Behind the rhetoric, Bush had greater moral clarity. But his aides served him poorly in implementing his vision. It is fair to fault the Bush administration for a naïve approach to defining democratic legitimacy. The White House and State Department should never have lent legitimacy to elections in which parties which maintained armed militias competed.

Obama does not understand the importance of sticking by friends. We should not force friends and democracies to make concessions to terrorists. Ever. Nor should we ever treat foreign aid and assistance as an entitlement. It’s time to curtail dramatically our foreign aid and focus on what is effective. Republicans should put an end to the notion that spending is a metric by which to gauge assistance. USAID wastes billions of dollars and has little to show for its success. Anyone who confuses convocation of a conference with progress has spent too much time in Washington.

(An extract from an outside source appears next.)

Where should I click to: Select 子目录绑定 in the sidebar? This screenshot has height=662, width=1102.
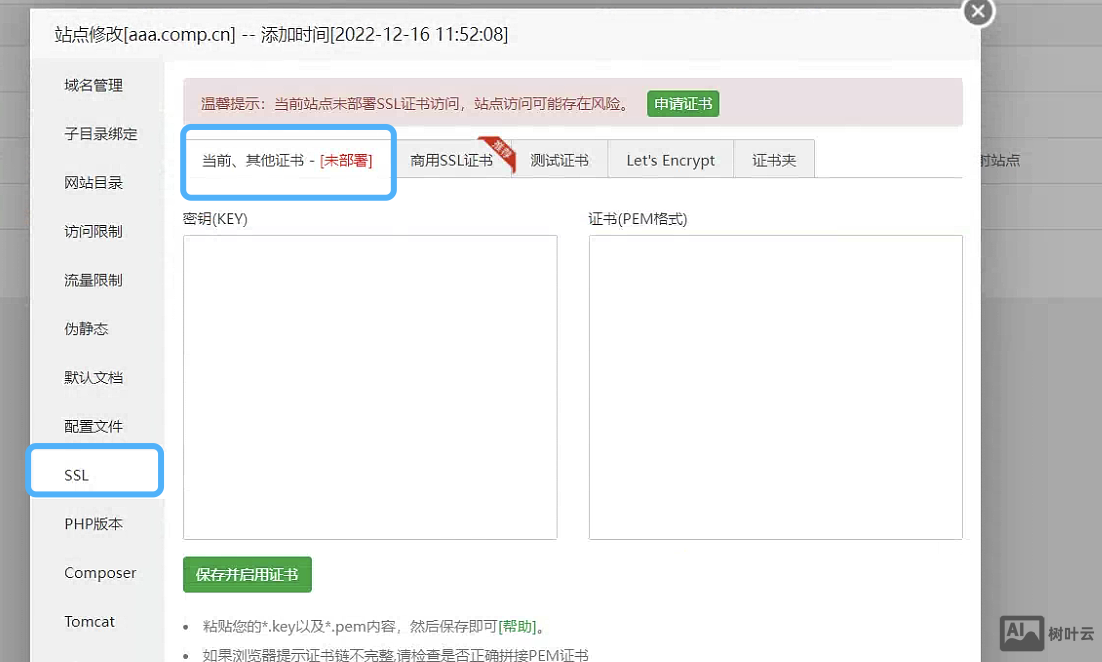pyautogui.click(x=101, y=134)
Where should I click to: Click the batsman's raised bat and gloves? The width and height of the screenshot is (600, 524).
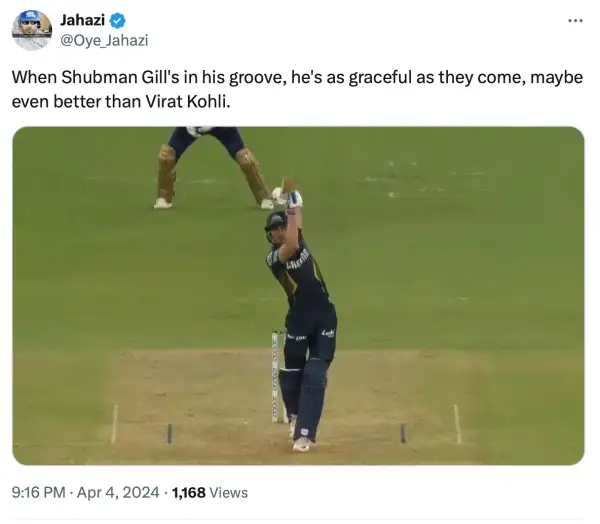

Obama sees himself as a great internationalist. He won the Nobel Prize upon his promise of revitalizing diplomacy.  But even Obama’s supporters must recognize that the president’s diplomacy consistently fails when addressing our adversaries. The United Nations is a great place to discuss problems, but overreliance on the body is a waste of time. Obama has been successful, but his victories have not come on a piece of paper or at a conference table, but with bullets and drones. As I wrote in National Review five years ago, we should recognize the value of targeted assassination, and it seems Obama has. Targeted assassination can achieve aims with precision and with a finality that no amount of diplomacy will ever achieve.

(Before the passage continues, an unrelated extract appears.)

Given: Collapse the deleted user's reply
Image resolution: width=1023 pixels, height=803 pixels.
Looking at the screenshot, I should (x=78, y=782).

Too many Democrats and Republicans are deaf to the importance of ideology in the region. It’s not enough to promote democracy. We must recognize that certain ideological trends in the Middle East are antithetical to American interests. We must recognize that terrorism is a tactic; the real threat comes from the radical Islamist ideology that motivates so much of it.

We cannot take our strength and power for granted. Our rhetoric and diplomacy are meaningless if we do not have the military to back our words with the potential for action. Too many Democrats and many Republicans do not understand that once we lose a military capability, it’s a multigenerational project to reconstitute it. Nor do many politicians and pundits understand that if we do not shape the world, our adversaries will do so in a way which will make a mockery of the values many Western internationalists hold today.